Configure the Prometheus agent and Grafana link in your Helm values.yaml. Set global.metrics.agentType to the agent that matches your use case, and set global.metrics.grafanaUrl to the URL the Open Grafana Dashboard button opens. prometheus-agent-minimal is the default.

Agent Type	Ships	Use Case
`prometheus-agent-minimal`	Only the metrics required for autoscaling: `node_cpu_seconds_total{mode="idle"}` and `DCGM_FI_DEV_GPU_UTIL`	Prometheus runs on the hub cluster, or you only need autoscaling metrics.
`prometheus-agent`	All `node-exporter` metrics and all `dcgm-exporter` metrics collected on the spoke	You run an external Prometheus server and want broader node and GPU observability.
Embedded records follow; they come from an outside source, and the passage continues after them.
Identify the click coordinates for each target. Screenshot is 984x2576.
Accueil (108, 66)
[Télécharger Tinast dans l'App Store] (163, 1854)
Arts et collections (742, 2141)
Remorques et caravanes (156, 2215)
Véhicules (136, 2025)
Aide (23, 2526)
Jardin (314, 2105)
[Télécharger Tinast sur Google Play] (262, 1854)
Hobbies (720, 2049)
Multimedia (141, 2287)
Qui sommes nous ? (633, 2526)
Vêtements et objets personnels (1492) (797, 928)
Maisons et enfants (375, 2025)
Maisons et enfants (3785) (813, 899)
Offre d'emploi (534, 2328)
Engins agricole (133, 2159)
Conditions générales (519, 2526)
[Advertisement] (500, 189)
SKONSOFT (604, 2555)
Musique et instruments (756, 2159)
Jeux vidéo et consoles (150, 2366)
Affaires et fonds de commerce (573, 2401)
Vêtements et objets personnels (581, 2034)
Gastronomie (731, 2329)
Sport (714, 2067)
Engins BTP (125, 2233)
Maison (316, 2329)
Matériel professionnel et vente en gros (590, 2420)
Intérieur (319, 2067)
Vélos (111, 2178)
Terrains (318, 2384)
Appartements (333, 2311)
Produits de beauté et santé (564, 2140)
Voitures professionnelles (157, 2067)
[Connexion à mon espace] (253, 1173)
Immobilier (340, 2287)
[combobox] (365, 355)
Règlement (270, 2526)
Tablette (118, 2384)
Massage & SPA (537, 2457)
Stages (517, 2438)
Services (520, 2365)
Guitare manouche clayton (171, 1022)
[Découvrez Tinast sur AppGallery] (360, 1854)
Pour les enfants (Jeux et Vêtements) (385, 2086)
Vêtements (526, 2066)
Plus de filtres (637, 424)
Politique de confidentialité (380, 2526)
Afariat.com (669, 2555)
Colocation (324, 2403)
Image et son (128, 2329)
Example global.metrics configuration
global:
  metrics:
    prometheusBaseUrl: 'https://prometheus.example.com:9090'
    grafanaUrl: 'https://grafana.example.com'
    agentType: 'prometheus-agent-minimal'

Refer to Configure global.metrics for the full parameter reference, including authentication options.

For GPU metrics, confirm the NVIDIA GPU Operator is running on each GPU-enabled spoke cluster you want metrics from. PaletteAI installs Node Exporter automatically as an Open Cluster Management (OCM) addon, but does not deploy the GPU Operator. The Prometheus agent scrapes nvidia-dcgm-exporter pods in the gpu-operator namespace wherever it finds them.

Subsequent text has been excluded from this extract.